Tuesday, July 27, 2010

Pushkarev & Zupan on Employment & Ridership

This is always a chicken and egg fight but I'm starting to believe that the residential density argument is a bit misstated in terms of its impacts on transit ridership. Specifically since you're talking about housing density and not employment density. Charlotte's Uptown development had a larger part to do in transit ridership than residential density does along the corridor. And ultimately the cycle of building housing is going to create more demand, the employment was the initial draw. The transit agency just figured out how to serve it.

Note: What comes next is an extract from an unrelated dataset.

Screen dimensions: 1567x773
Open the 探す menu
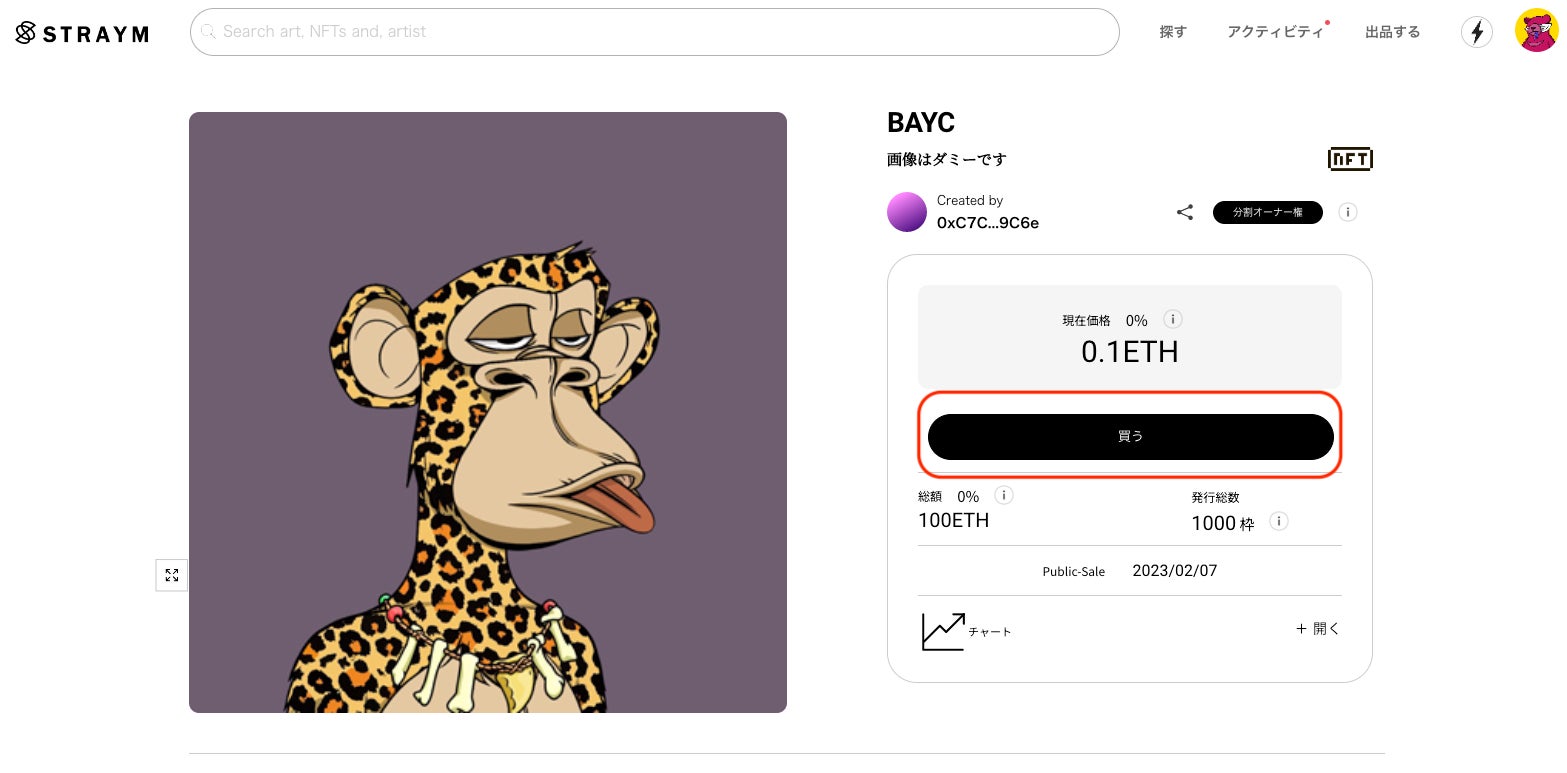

Over 60% of transit trips are for work (See Commuting in America III). This is compared to just under 20% of overall trips. This means that the focus on where people work is important in monocentric cities such as Nashville. I'm not saying that residential density is ultimately unimportant. But I believe its less important for starting a transit system and more important for growing it. There are lessons on this in previous research works that we tend to ignore.

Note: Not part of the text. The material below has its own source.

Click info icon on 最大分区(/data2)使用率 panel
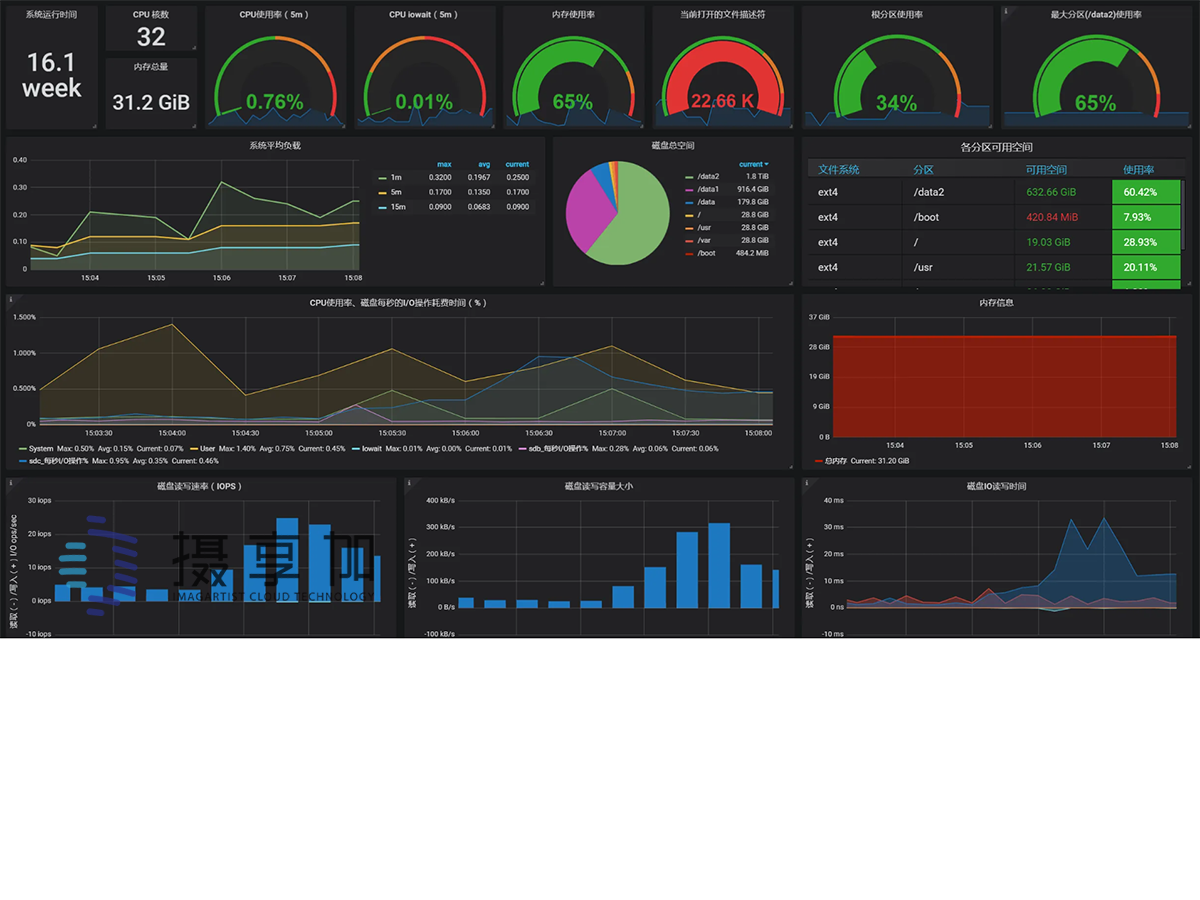 [x=1006, y=12]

To be honest I hadn't really read Zupan in full until more recently on account of there is just too much to read in general. But when I caught up on it, the findings are quite interesting and get you wondering if we've been looking at this whole transit and development thing all wonky. In their seminal work Public Transportation and Land Use Policy (1977), Jeff Zupan and Boris Pushkarev made the following observations based on the existing data at the time:

Pushkarev & Zupan Pg 174-175:

1. Clustering or dispersing nonresidential space. Suppose 10 million square feet are to be added to a growing urban area. One option is to put the floorspace into two highway oriented non residential clusters, each 5 million square feet in size. Another is to create a new downtown of 10 million sq ft. In the second case, per capita trips by transit within a 3 to 5 mile radius will be 50 to 70 percent higher than in the first case, keeping residential density the same.

2. Enlarging downtown size or raising nearby residential density. Suppose the options are to double the size of a downtown from 10 to 20 million square feet, or to double the residential density within a few miles of it from 15 to 30 du/acre. The former will increase per capita trips by transit three to four times more than the latter.

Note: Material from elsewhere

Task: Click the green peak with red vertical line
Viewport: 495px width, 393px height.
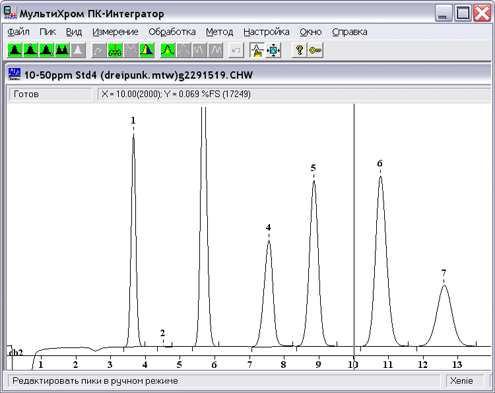Action: pos(115,50)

3. Increasing residential density near downtown or farther away. Suppose the options are to double non-residential density from 5 to 10 dwelling units per acre either within one mile of a downtown of 10 million square feet or at a distance of 10 miles from it. In the first case, public transit trips per capacity in the affected area will increase seventeen times as much as the second case.

4. Scattering apartments or concentrating them near transit. Suppose a rapid transit station is located 5 miles from a downtown of 50 million square feet of nonresidential floorspace (the 1976 size of Newark). At a density of 15 du/acre, the square mile surrounding the station will send about 620 trips a day downtown by transit. Suppose speculative development scatters apartments throughout the square mile, raising its density by 20%. This will increase transit ridership at the station by about 24 percent. Yet if the apartments are clustered within 2000 feet of the station, preserving the rest of the neighborhood intact, transit ridership will increase by 34% or more; at least a car load of 62 people a day will be added not from any increase in average density within the square mile, but only from a new arrangement of the new development within it.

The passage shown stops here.